__WHAT YOU ARE ASKED TO DO__
Update the entries from the line that contains "You are a GUI" through the line that contains "(1192, 133)" by replacing "Pen tool" with "Brush tool" and leaving everything else unchanged. Write out only those lines, without the pictures.

__DATA PROVIDED__
□ □ □ □ □
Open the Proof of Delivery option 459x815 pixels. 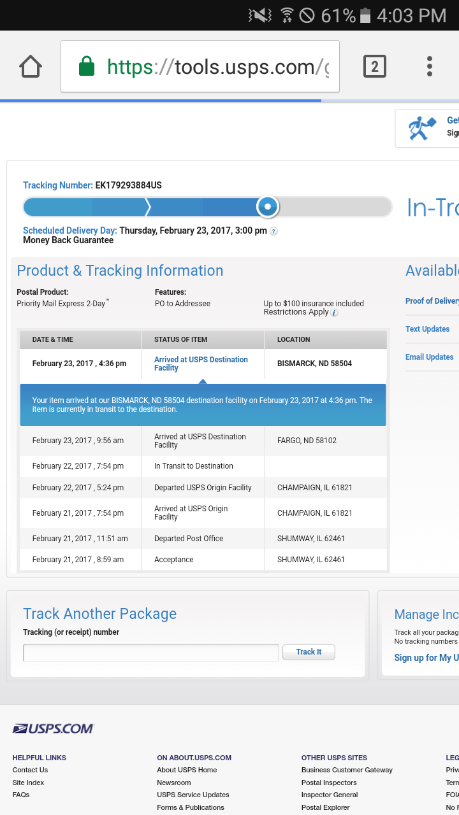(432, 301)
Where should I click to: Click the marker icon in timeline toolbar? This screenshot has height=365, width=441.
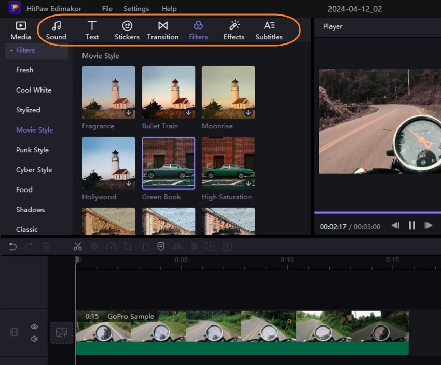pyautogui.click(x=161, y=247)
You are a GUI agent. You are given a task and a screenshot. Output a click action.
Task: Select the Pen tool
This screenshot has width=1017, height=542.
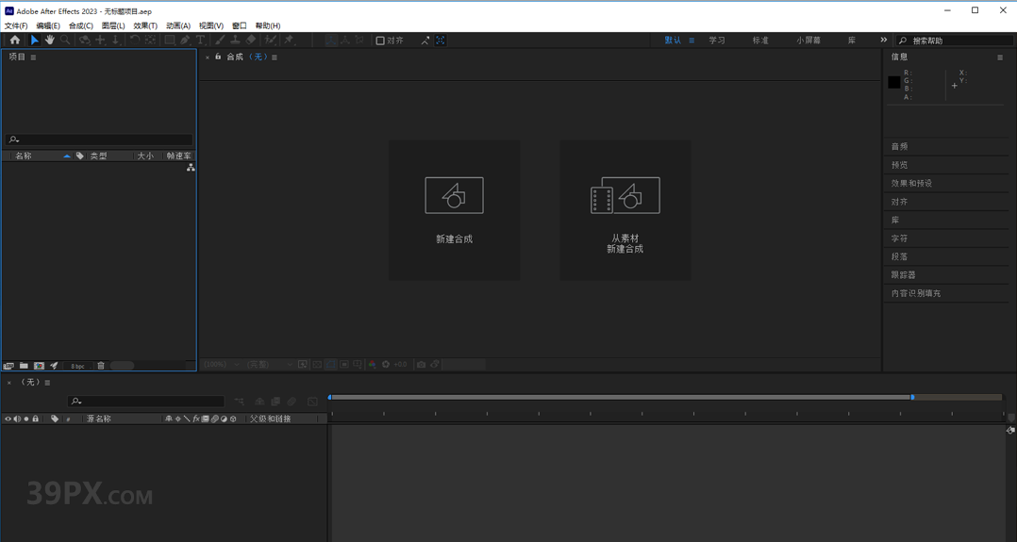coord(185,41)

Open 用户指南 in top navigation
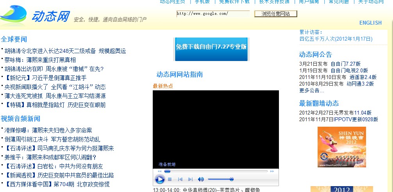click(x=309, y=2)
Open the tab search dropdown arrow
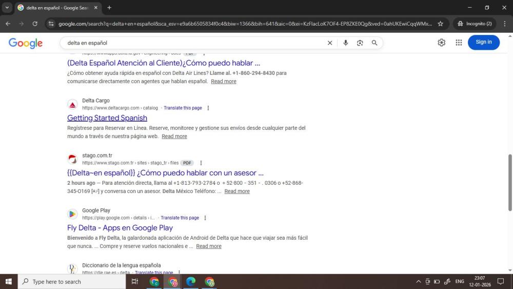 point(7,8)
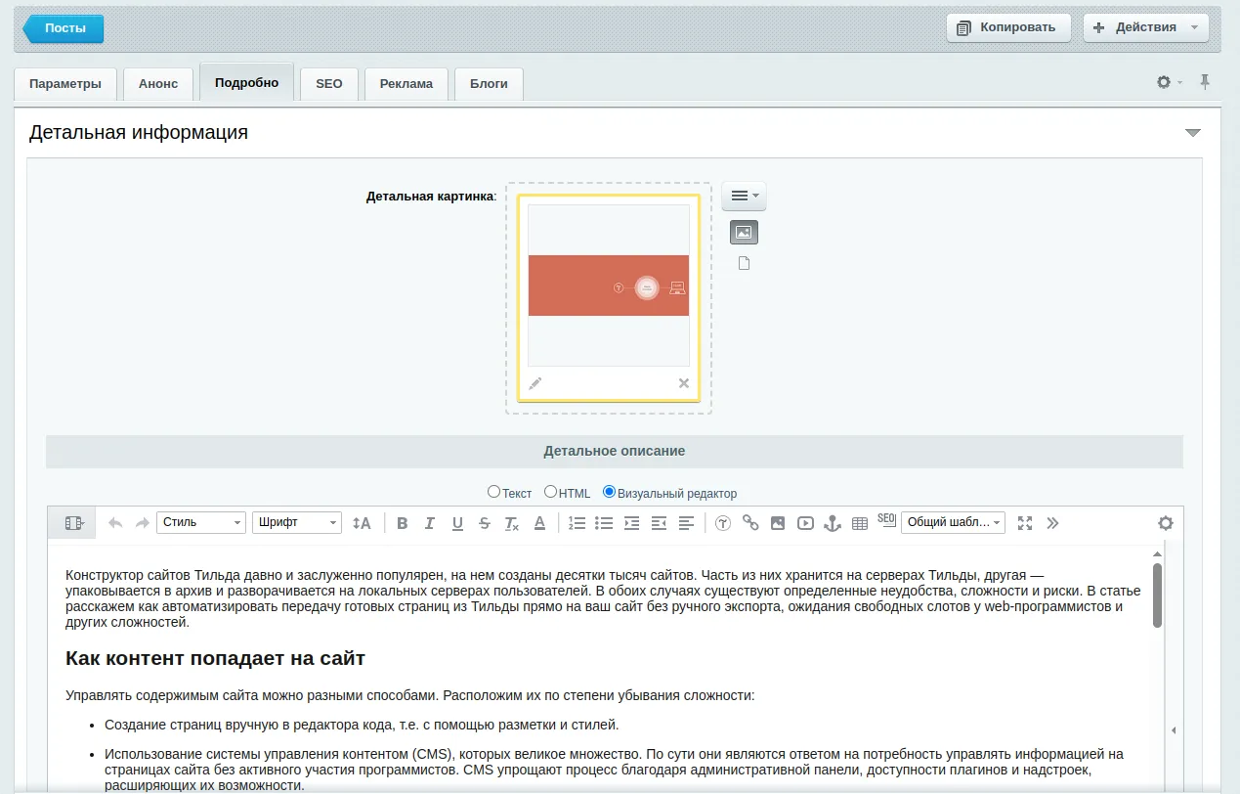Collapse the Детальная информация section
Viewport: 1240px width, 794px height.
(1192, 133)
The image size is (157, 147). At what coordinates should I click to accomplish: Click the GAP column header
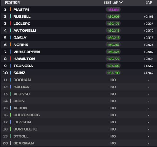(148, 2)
□ □ □ □ □
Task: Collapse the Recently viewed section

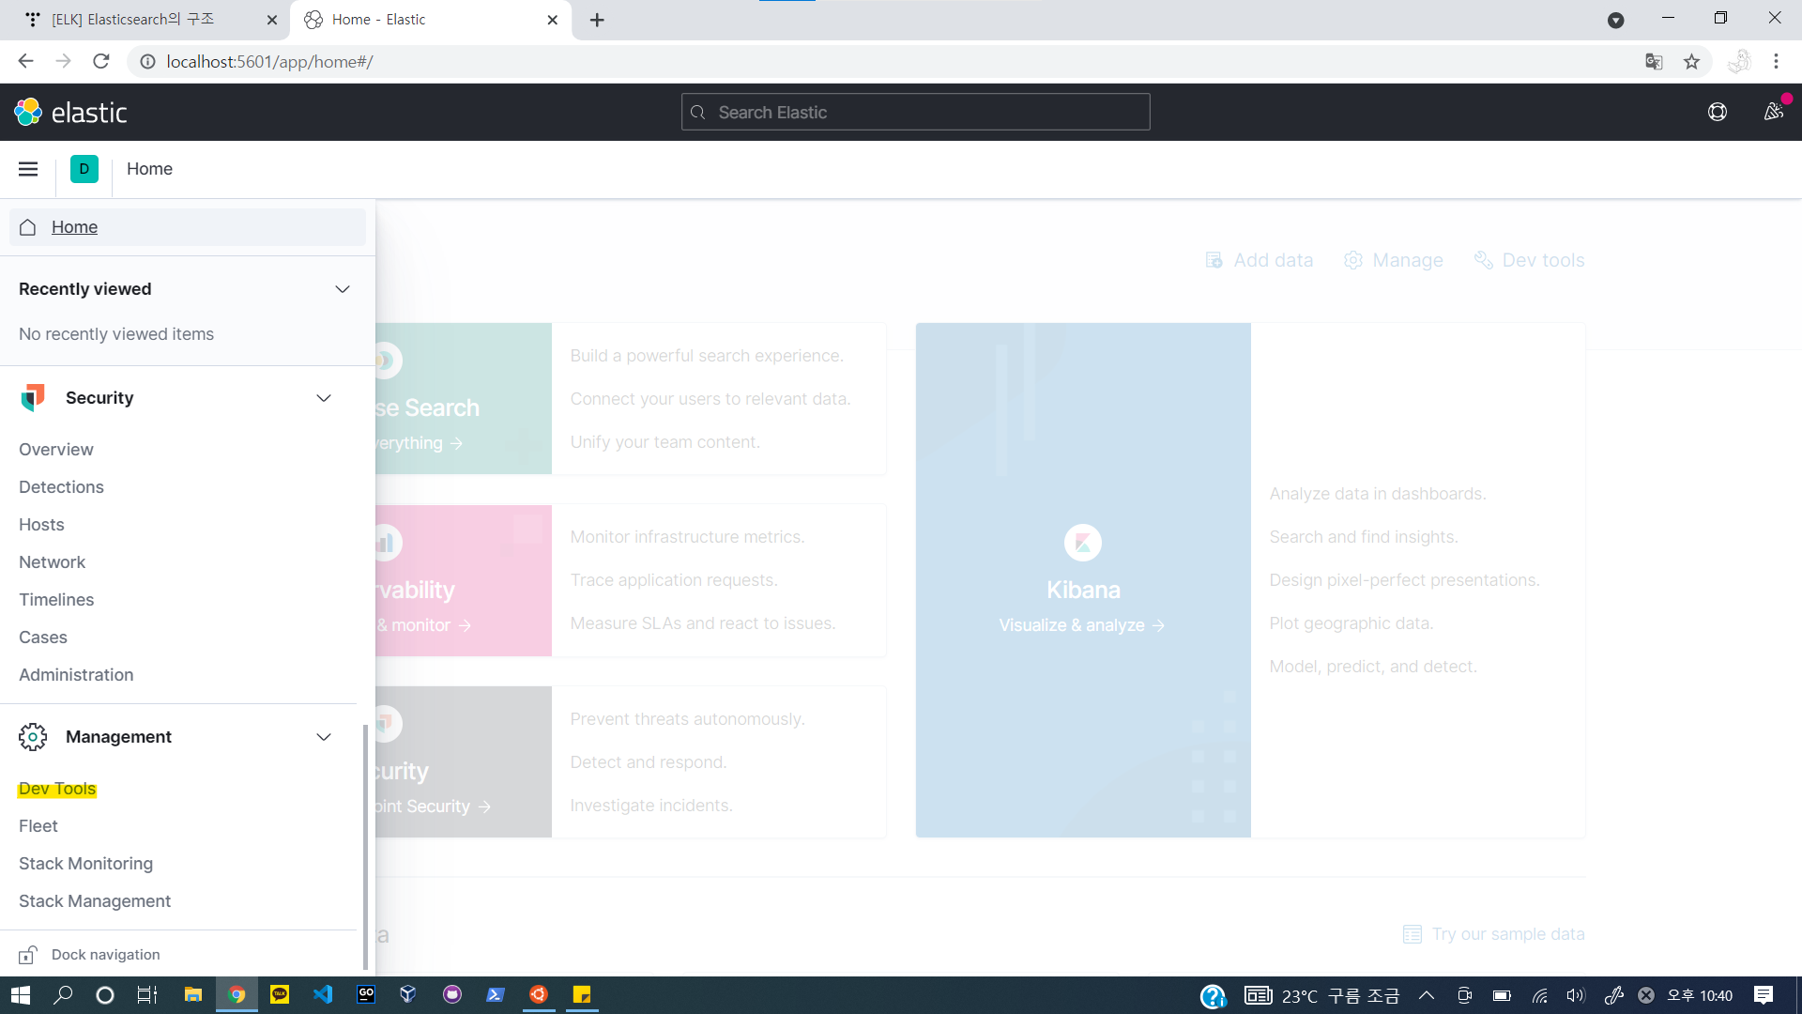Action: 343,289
□ □ □ □ □
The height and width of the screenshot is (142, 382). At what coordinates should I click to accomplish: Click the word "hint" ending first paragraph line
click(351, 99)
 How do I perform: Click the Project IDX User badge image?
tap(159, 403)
□ □ □ □ □
__TASK RESULT__
You are a GUI agent. You are given a task and a screenshot. Output a click action.
Task: Select the Brush tool
This screenshot has width=1017, height=542.
coord(185,41)

Open 用户指南 in top navigation
click(x=309, y=2)
Open the tab search dropdown arrow
 point(7,8)
Collapse the Детальная информация section
Viewport: 1240px width, 794px height.
(1192, 133)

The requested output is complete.